*** RAW DATA Section Begins ***
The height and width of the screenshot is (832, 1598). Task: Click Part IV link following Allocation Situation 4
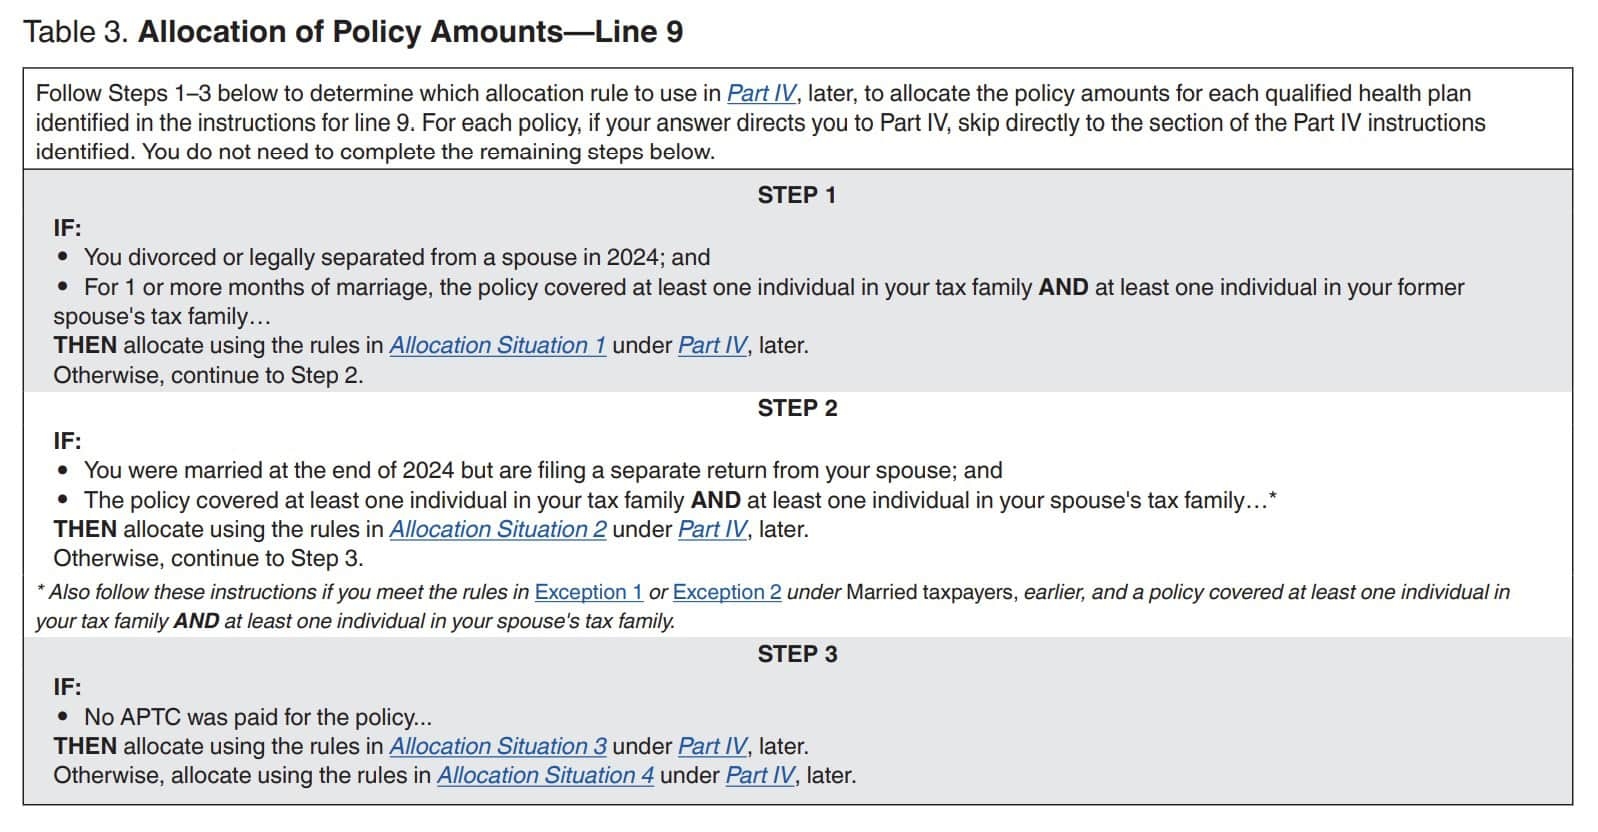tap(760, 776)
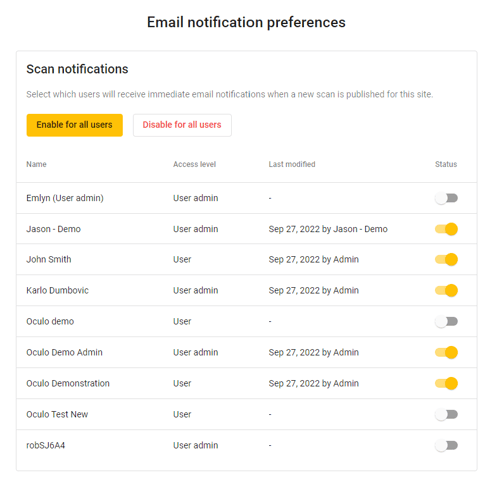The width and height of the screenshot is (497, 487).
Task: Click Disable for all users button
Action: [x=182, y=125]

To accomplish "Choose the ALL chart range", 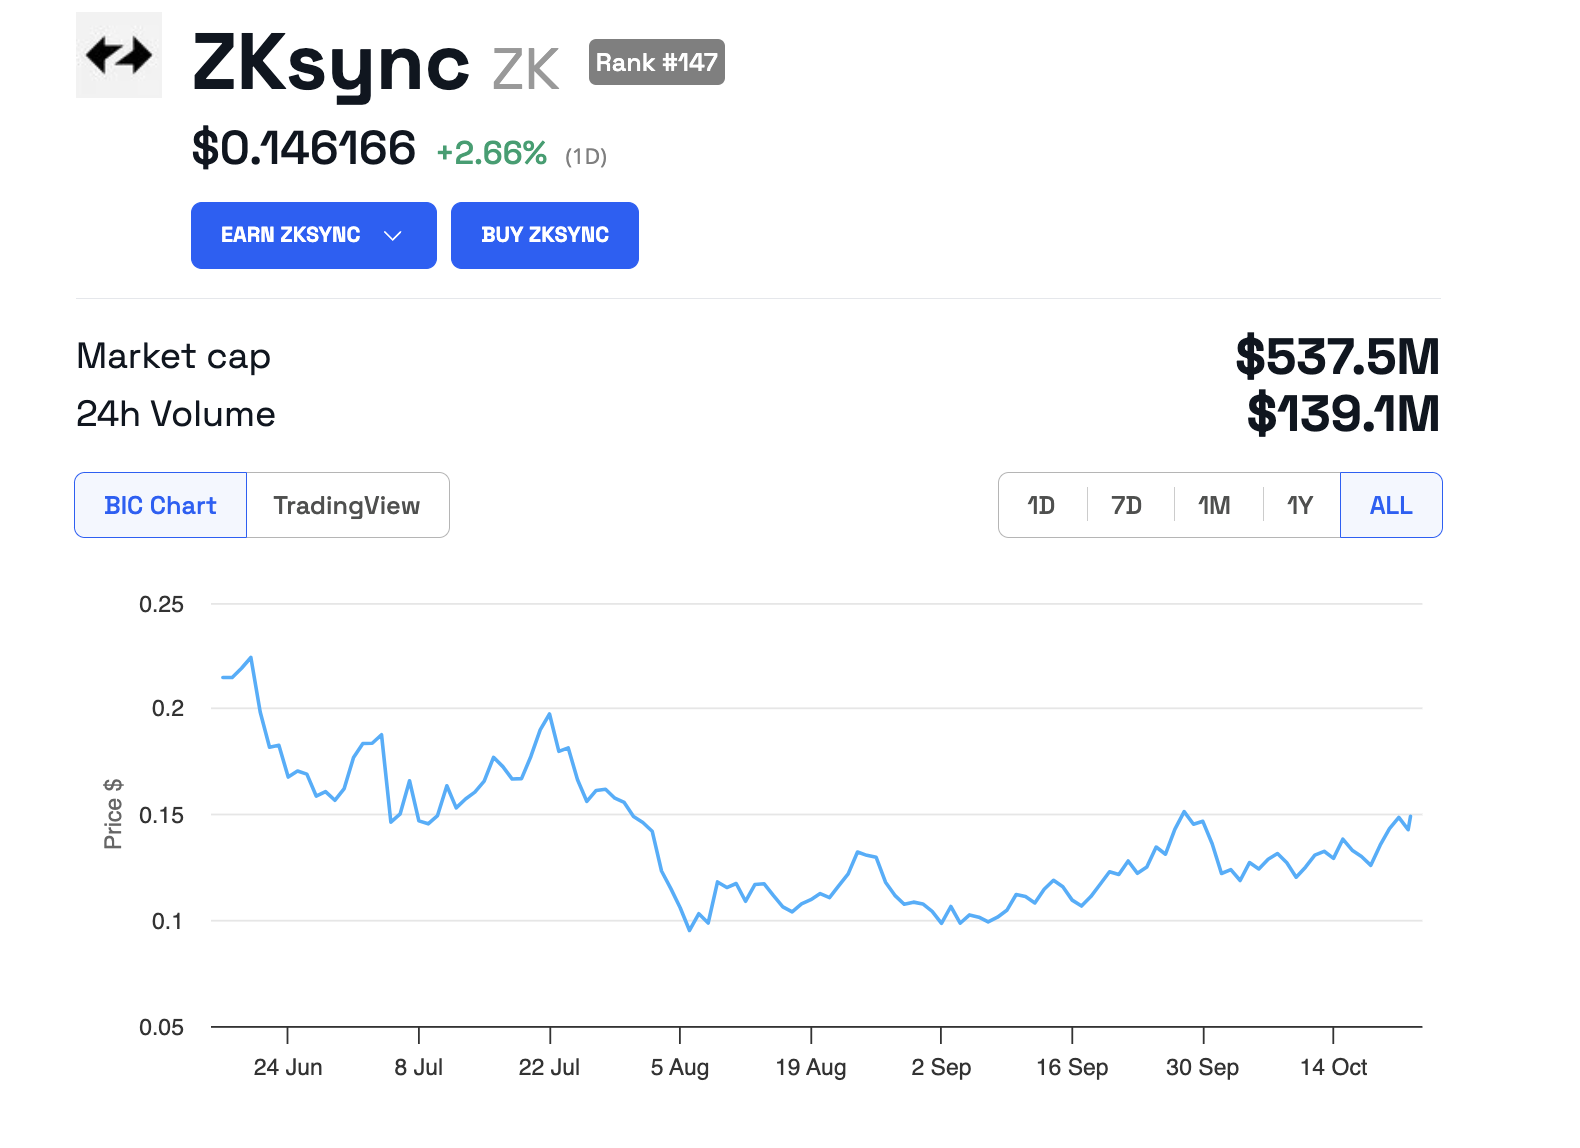I will [x=1391, y=506].
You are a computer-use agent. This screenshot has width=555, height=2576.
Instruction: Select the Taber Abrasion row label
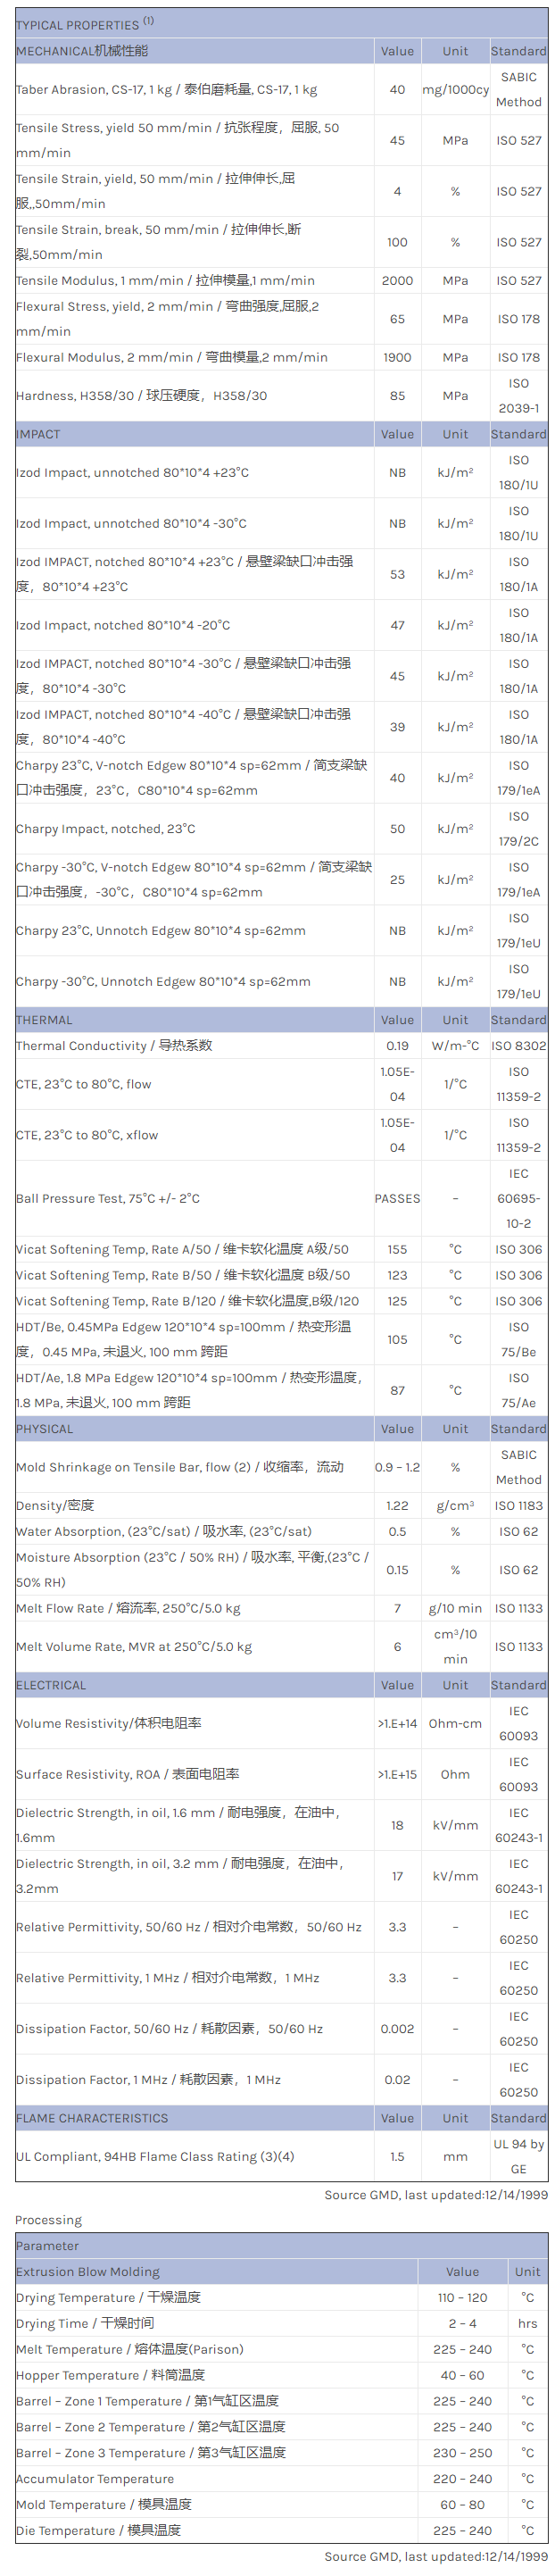166,90
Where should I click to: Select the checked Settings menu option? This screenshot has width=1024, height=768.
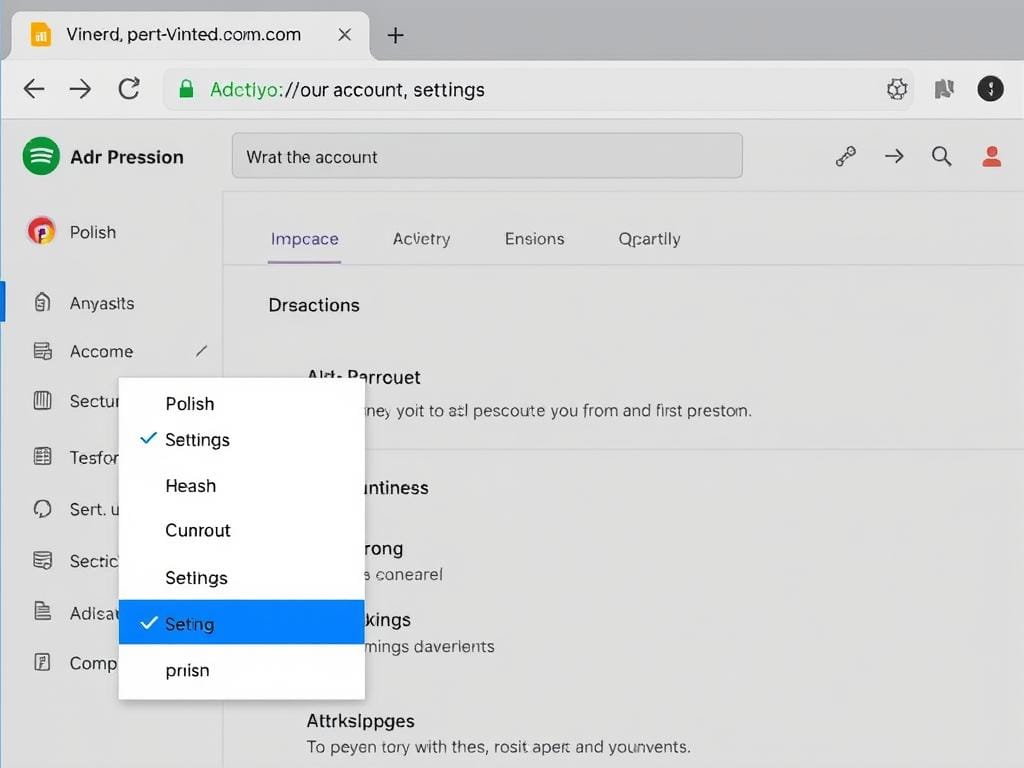197,440
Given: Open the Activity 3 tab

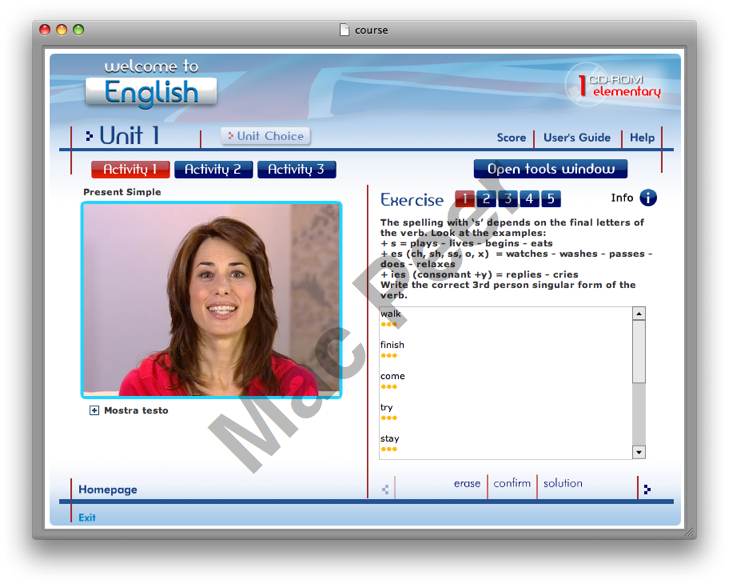Looking at the screenshot, I should (296, 170).
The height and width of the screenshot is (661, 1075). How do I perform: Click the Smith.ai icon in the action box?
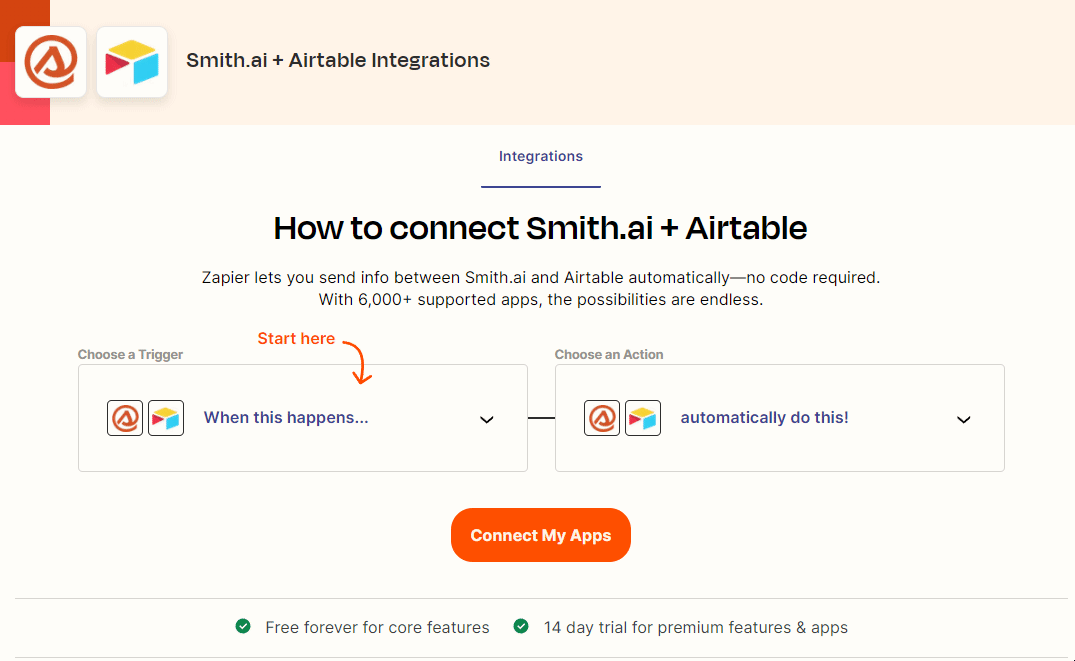pos(602,417)
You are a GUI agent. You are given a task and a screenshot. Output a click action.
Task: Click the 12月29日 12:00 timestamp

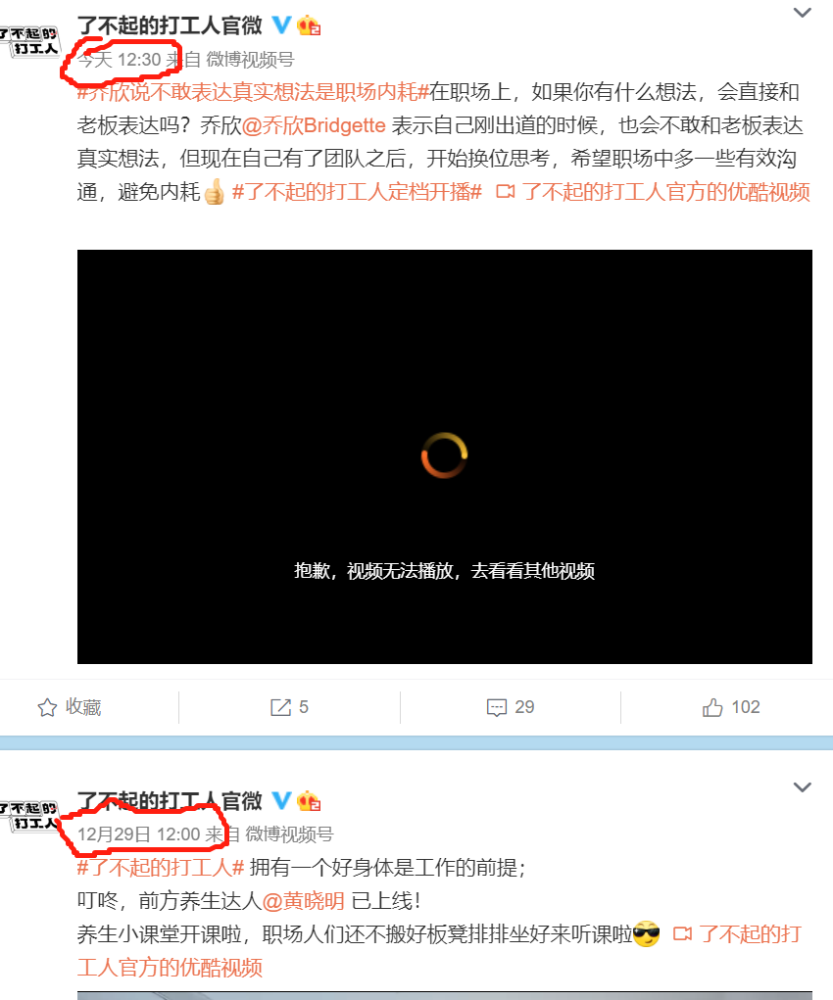139,834
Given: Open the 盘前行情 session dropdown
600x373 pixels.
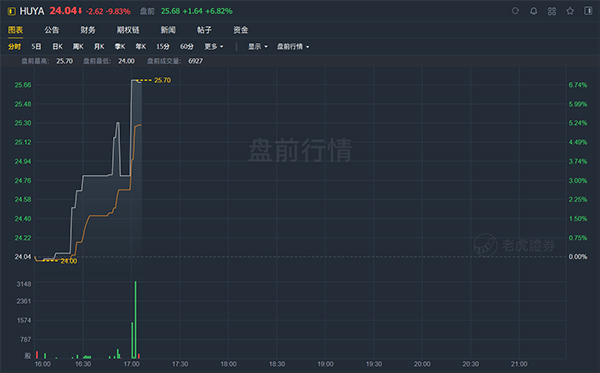Looking at the screenshot, I should click(x=293, y=47).
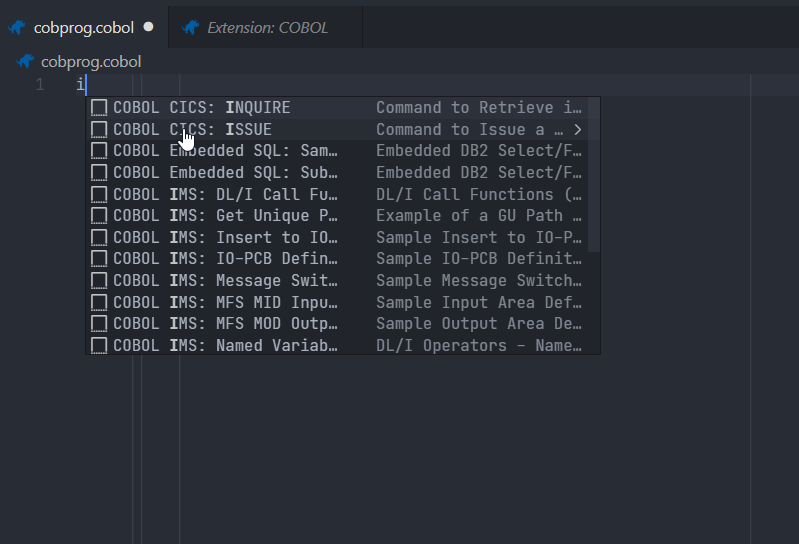Click the snippet icon beside COBOL CICS: ISSUE

(99, 130)
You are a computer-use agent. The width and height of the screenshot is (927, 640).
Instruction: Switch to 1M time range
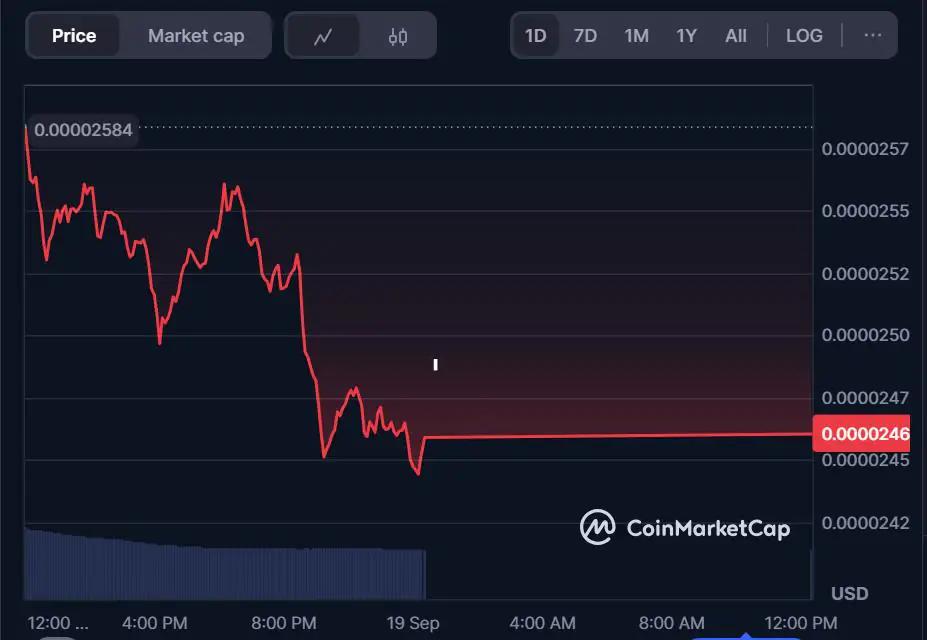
*** RAW DATA Section Ends ***
• TASK REQUIREMENTS:
Output precisely the lines in the material above from the line containing "Given: Open the 盘前行情 session dropdown" through its last line, and omit pictures.

• RESPONSE AREA:
Given: Open the 盘前行情 session dropdown
600x373 pixels.
Looking at the screenshot, I should click(x=293, y=47).
Click the snippet icon beside COBOL CICS: ISSUE

(99, 130)
You are a computer-use agent. The width and height of the screenshot is (927, 640).
Instruction: Switch to 1M time range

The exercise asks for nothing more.